> _PAGE EXCERPT_
Re: writing a male flirt who doesn't come across as "gross"

(Anonymous) 2013-12-17 06:56 pm (UTC)(link)
That sounds good, yeah.

I like the sound of that.

Re: writing a male flirt who doesn't come across as "gross"

(Anonymous) 2013-12-17 10:51 am (UTC)(link)
Well, for starters you could make him a good person. Your readers will cut your character more slack with his flirtations if they like him and feel like he's not a jerk. To do that, this character is going to need more actively good traits. Simply not harassing women or not raping/not condoning rape is... well, you don't give a guy e-cookies for that because that's the very basics of what a decent person should do. Ditto helping someone in distress.

I'd avoid words like "chivalrous" in this context. A lot of people are tired of decent behavior being elevated like that. It's like oh, you didn't grope a woman at a club even when you had the opportunity? Wow, my hero! I'd also avoid framing it like his good attitude toward women is trying to make up for his mother's mistreatment. You probably don't think of it this way, but it's a bit weird to think that all the women he meets symbolize his mother in that fashion. SO NOT SEXY.


A few things he could do to help:

* respect peoples' physical and emotional boundaries
* no stalking. Seriously, I don't know why people think this is romantic.
* take "no" graciously, without getting upset or trying to cajole her into a "yes"
* sincere compliments that aren't necessarily focused on appearance OR body parts
* an appreciation for a woman's skills and accomplishments, her personality, etc.
* use humor. Silly teasing, self-deprecating without wallowing in self-pity.
* have him be slightly awkward. It doesn't feel realistic to have a teenage kid be Mr. Smooth Operator when it comes to flirting.


Frankly, I'm not sure that looking for "lines" is the way to go, unless it's purposefully lame for comedic effect. A pick-up line has an inherent amount of skeeviness to it, and a teenage boy who has the confidence to flirt (with older women no less!) will already have his work cut out for him to NOT come off as an arrogant little shit.

> _PROBLEMS TO WORK ON_
• A. In the forum thread, restate the paragraph beginning "Well, for starters you could make him a good person" as a short bulleted list that keeps its main points.
• B. Based on the forum thread, decide whether each statement agrees with it, answering yes or no and quoting the words that settle it: (i) The commenter recommends describing the character as "chivalrous." (ii) The commenter suggests making the teenage character slightly awkward. (iii) The commenter endorses pick-up lines with no reservations.
• C. What kind of compliments does the forum thread say the character could give?
Answer from the forum thread alone.

Stored data entries:
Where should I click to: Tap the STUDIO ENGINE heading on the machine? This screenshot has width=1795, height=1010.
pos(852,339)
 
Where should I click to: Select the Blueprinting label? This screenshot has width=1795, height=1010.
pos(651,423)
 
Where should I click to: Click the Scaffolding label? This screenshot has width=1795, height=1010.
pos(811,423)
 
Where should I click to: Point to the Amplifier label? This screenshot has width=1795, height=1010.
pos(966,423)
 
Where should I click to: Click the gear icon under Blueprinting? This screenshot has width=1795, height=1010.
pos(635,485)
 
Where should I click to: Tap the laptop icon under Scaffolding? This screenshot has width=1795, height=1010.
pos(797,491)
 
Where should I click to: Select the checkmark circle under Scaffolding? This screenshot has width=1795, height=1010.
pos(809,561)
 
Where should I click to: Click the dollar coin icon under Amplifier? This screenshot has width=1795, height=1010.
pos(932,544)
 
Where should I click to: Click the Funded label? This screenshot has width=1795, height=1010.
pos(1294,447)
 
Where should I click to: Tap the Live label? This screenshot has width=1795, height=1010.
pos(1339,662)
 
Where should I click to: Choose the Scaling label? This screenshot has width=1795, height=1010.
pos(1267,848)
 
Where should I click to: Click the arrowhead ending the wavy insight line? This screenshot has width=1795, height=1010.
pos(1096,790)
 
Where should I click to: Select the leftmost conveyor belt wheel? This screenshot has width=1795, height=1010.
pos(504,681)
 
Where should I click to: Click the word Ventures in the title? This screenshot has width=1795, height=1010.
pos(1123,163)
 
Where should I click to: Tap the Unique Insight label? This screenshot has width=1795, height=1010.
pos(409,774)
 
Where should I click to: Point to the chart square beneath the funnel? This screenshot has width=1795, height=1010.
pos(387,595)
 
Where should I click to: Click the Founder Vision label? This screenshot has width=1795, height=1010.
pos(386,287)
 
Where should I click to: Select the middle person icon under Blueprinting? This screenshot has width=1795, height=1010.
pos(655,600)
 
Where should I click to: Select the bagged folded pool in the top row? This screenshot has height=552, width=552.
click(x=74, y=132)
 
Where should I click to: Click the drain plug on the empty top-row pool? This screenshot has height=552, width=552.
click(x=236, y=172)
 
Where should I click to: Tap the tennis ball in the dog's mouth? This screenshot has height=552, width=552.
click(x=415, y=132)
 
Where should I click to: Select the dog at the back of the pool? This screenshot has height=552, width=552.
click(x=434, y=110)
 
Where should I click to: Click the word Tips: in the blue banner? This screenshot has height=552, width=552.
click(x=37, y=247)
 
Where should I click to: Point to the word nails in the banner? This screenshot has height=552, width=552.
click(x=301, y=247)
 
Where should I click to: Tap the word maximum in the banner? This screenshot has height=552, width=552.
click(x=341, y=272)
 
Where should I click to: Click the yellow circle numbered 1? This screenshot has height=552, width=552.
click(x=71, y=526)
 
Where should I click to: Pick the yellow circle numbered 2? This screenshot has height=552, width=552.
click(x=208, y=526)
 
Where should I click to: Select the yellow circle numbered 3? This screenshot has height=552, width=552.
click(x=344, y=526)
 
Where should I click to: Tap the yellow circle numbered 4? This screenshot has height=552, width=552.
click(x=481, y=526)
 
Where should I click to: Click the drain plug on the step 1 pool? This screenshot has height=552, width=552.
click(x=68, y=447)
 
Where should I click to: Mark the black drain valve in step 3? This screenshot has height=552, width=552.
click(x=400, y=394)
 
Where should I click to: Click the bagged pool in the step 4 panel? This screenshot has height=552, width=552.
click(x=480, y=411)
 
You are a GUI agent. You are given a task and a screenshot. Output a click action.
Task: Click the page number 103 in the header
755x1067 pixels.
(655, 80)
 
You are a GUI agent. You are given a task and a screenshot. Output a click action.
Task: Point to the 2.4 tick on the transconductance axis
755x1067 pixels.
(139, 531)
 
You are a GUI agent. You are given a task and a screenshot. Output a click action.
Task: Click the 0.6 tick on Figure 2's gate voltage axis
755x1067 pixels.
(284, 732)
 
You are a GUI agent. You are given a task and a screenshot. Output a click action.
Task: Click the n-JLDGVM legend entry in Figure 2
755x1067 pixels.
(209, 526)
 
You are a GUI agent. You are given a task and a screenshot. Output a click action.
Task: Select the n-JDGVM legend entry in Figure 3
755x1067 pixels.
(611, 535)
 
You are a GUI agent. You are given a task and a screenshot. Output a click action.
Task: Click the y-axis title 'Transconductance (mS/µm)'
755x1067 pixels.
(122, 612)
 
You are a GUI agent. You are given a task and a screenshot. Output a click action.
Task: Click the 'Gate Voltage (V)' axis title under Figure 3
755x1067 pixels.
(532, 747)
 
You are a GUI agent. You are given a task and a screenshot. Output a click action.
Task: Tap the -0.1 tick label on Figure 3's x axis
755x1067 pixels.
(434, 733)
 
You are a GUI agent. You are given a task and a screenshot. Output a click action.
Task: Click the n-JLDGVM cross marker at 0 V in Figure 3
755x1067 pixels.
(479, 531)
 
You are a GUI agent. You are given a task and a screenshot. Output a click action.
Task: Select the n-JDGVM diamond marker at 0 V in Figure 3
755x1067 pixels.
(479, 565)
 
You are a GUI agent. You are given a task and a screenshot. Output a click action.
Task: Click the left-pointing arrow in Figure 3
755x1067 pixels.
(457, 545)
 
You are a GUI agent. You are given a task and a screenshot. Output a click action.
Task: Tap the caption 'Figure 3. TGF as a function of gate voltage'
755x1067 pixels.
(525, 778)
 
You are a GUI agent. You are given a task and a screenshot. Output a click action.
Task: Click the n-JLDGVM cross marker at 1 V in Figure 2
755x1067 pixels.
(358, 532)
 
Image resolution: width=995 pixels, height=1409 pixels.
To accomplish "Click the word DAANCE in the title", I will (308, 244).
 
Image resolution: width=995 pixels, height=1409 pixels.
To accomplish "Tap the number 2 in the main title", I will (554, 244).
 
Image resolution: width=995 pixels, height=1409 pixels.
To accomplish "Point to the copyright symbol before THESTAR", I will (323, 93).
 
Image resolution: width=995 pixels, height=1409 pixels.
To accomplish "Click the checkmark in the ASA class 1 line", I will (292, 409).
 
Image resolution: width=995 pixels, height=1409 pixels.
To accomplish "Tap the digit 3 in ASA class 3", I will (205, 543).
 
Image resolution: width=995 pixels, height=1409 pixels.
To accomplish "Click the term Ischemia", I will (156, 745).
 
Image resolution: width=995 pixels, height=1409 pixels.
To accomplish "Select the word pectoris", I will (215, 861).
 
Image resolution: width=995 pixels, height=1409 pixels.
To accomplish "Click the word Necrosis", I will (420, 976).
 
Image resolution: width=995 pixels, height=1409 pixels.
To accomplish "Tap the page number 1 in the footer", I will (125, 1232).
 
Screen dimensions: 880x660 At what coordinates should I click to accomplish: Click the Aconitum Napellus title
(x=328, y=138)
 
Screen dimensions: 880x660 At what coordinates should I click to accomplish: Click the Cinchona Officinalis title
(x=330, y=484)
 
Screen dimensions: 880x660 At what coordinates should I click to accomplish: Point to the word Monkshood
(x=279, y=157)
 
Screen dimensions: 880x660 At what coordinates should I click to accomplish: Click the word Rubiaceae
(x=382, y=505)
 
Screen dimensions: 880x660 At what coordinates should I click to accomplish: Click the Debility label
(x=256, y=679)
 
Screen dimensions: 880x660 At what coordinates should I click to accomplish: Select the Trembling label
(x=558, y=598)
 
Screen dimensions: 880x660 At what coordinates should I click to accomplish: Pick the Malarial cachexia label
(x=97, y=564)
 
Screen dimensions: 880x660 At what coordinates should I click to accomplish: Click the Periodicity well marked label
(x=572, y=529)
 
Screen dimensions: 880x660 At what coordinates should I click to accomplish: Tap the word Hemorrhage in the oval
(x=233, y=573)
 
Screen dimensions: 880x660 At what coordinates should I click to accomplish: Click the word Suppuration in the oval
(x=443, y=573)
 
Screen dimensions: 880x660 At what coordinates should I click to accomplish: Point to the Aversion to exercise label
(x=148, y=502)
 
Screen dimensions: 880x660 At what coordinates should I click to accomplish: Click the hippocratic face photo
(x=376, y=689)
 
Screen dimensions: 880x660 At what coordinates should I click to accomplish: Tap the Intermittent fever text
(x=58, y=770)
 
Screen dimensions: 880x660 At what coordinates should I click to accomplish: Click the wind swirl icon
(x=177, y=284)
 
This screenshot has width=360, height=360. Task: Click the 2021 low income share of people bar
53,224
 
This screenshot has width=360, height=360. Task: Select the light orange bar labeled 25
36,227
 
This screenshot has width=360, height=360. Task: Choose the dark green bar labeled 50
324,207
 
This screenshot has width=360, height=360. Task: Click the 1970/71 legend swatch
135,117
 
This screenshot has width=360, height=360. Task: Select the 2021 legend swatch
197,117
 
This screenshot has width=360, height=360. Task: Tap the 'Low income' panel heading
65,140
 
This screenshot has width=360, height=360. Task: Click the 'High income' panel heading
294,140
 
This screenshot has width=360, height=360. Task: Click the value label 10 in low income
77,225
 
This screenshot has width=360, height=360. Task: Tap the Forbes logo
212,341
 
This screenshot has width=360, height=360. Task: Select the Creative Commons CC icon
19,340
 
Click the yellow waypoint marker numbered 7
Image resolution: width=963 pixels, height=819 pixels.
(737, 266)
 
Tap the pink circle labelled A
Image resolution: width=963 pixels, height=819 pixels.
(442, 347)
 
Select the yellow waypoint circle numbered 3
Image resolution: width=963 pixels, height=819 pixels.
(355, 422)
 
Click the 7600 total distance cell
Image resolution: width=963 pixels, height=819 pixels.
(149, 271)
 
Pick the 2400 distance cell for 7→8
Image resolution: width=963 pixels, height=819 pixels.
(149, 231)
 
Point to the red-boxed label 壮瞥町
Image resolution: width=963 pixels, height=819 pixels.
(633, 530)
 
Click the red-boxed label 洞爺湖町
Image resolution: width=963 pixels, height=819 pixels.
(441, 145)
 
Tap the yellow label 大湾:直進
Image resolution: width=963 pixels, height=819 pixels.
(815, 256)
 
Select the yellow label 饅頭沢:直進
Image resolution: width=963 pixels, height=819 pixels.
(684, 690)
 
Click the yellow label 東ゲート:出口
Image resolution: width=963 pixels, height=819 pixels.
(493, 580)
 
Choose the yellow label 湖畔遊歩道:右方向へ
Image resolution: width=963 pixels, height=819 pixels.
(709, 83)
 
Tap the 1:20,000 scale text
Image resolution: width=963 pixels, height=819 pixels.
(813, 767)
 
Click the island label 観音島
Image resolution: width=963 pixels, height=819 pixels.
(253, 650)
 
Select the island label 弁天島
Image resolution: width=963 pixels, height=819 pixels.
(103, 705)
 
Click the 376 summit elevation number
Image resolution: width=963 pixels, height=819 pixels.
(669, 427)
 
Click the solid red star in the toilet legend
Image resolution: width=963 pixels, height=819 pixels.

> _ANSWERS TO THIS EXERCISE_
• A.
- Make the character a good person.
- Readers will forgive his flirting more if they like him and don't see him as a jerk.
- He needs more actively good traits.
- Not harassing women and not raping or condoning rape are only the basics of decency and earn no credit.
- The same goes for helping someone in distress.

• B.
(i) No: "I'd avoid words like "chivalrous" in this context."
(ii) Yes: "have him be slightly awkward."
(iii) No: "I'm not sure that looking for "lines" is the way to go, unless it's purposefully lame for comedic effect."

• C. Sincere compliments that aren't necessarily focused on appearance or body parts.